Update the records below from the line with "Image resolution: width=1397" up to and including the line with "Action: point(979,23)" by changing "computer-use agent" to "GUI agent" and leaving everything else the same. Give back only those lines.

Data in this exercise:
· · · ·
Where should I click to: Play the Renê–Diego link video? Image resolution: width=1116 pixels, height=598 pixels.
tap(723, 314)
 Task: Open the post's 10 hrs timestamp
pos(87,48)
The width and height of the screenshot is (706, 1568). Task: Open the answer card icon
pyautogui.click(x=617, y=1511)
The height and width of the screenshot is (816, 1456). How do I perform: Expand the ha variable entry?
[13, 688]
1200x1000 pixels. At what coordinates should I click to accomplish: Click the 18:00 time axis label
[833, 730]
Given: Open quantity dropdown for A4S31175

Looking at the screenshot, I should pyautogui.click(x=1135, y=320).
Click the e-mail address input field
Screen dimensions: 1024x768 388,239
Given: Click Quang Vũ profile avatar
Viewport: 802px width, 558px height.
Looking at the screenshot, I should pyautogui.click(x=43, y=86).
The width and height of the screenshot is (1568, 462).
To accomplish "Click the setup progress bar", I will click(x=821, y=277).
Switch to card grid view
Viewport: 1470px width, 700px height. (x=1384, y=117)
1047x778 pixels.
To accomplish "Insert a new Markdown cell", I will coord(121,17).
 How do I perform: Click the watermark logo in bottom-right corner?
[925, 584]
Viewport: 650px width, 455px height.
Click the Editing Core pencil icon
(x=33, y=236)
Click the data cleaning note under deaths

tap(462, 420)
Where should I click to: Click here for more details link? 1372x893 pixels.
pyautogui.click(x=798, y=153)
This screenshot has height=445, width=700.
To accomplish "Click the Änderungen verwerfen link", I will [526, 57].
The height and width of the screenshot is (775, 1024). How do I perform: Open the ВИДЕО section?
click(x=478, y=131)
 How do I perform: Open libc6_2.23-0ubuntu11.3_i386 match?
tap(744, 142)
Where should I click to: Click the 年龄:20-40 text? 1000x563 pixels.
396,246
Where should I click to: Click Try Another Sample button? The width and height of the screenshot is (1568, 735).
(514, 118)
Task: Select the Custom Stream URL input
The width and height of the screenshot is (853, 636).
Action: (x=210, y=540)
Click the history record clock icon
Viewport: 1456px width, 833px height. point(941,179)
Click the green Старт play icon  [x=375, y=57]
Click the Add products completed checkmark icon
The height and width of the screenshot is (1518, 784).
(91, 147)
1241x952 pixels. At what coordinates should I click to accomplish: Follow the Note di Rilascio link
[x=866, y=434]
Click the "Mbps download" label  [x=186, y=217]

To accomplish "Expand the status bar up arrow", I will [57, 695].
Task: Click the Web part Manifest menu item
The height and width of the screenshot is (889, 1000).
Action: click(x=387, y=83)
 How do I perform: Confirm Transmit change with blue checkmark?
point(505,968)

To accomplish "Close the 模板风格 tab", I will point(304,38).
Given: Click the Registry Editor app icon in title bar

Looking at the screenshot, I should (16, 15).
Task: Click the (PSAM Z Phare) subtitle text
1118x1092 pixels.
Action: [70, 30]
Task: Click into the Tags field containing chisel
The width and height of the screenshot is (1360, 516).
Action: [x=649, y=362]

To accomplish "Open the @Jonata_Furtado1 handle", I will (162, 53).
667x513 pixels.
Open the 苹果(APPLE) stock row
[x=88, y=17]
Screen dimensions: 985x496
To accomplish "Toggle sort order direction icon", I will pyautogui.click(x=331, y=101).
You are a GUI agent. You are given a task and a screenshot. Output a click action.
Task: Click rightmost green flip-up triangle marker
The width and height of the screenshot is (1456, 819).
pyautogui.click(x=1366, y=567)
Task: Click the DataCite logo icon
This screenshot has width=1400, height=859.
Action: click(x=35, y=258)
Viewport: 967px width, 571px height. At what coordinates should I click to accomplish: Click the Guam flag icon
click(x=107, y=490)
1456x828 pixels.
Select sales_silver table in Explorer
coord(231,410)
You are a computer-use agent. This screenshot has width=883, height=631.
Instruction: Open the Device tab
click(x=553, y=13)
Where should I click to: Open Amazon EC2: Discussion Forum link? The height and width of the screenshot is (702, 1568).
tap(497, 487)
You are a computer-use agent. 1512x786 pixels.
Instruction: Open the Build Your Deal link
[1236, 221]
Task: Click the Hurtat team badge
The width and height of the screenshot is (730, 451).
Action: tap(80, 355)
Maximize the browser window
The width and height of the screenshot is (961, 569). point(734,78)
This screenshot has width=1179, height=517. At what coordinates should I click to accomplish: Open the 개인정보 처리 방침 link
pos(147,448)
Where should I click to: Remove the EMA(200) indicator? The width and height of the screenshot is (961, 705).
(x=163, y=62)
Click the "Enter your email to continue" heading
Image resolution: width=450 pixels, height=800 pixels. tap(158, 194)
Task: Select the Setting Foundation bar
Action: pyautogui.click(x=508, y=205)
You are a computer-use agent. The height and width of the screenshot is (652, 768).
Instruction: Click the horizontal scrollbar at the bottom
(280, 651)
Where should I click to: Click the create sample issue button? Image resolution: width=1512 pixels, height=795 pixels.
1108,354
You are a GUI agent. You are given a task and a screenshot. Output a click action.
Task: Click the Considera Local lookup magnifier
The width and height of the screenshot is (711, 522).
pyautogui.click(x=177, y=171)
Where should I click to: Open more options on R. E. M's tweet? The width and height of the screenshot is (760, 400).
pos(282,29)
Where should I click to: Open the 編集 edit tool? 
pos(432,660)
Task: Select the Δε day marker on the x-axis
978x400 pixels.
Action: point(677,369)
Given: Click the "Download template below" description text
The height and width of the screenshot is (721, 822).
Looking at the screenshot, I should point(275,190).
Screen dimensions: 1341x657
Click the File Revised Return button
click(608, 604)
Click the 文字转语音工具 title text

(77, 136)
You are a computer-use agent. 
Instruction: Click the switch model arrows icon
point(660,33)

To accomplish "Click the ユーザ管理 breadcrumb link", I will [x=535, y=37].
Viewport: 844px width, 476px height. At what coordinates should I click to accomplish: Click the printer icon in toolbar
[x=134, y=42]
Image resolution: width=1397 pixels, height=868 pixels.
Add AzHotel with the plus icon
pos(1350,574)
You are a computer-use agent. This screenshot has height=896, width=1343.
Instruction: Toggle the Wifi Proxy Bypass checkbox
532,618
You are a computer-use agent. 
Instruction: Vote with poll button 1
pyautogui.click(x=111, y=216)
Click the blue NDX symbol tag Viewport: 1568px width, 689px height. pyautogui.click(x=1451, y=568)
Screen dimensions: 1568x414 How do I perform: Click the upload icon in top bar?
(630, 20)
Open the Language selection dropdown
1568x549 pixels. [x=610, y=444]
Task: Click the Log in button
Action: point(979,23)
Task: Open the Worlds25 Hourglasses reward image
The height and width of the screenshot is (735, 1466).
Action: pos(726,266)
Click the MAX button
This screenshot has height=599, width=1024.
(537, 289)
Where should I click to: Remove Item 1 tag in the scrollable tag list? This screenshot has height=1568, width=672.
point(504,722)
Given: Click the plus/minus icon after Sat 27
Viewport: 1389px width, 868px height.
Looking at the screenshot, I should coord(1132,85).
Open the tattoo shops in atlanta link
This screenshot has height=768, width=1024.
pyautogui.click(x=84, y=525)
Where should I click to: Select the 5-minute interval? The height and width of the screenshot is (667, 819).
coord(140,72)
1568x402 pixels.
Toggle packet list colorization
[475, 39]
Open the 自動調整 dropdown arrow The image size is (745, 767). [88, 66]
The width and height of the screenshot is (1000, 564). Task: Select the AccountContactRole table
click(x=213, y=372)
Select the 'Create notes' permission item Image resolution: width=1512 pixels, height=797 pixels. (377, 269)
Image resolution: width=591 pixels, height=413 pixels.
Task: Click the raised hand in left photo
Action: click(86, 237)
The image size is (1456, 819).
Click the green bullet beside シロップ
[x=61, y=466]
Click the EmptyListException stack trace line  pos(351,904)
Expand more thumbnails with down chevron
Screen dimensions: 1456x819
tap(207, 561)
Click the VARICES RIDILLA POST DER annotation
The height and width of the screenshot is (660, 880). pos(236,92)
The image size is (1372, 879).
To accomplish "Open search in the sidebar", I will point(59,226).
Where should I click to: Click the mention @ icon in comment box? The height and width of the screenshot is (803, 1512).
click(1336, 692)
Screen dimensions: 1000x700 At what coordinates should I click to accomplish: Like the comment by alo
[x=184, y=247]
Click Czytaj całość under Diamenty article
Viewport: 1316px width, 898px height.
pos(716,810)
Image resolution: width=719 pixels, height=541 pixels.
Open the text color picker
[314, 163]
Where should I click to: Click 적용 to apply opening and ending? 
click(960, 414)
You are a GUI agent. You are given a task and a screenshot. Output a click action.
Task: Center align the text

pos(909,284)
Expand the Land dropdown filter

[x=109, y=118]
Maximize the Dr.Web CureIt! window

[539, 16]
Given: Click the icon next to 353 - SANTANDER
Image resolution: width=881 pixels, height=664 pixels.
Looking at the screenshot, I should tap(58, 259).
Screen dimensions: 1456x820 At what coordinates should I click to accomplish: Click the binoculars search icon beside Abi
· · · ·
Answer to the task:
Image resolution: width=1397 pixels, height=868 pixels.
Add AzHotel with the plus icon
pos(1350,574)
You are a GUI agent. This screenshot has height=896, width=1343.
Instruction: Toggle the Wifi Proxy Bypass checkbox
532,618
You are a GUI agent. 
Instruction: Vote with poll button 1
pyautogui.click(x=111, y=216)
Click the blue NDX symbol tag Viewport: 1568px width, 689px height. pyautogui.click(x=1451, y=568)
Screen dimensions: 1568x414 How do I perform: Click the upload icon in top bar?
(630, 20)
Open the Language selection dropdown
1568x549 pixels. [x=610, y=444]
Task: Click the Log in button
Action: point(979,23)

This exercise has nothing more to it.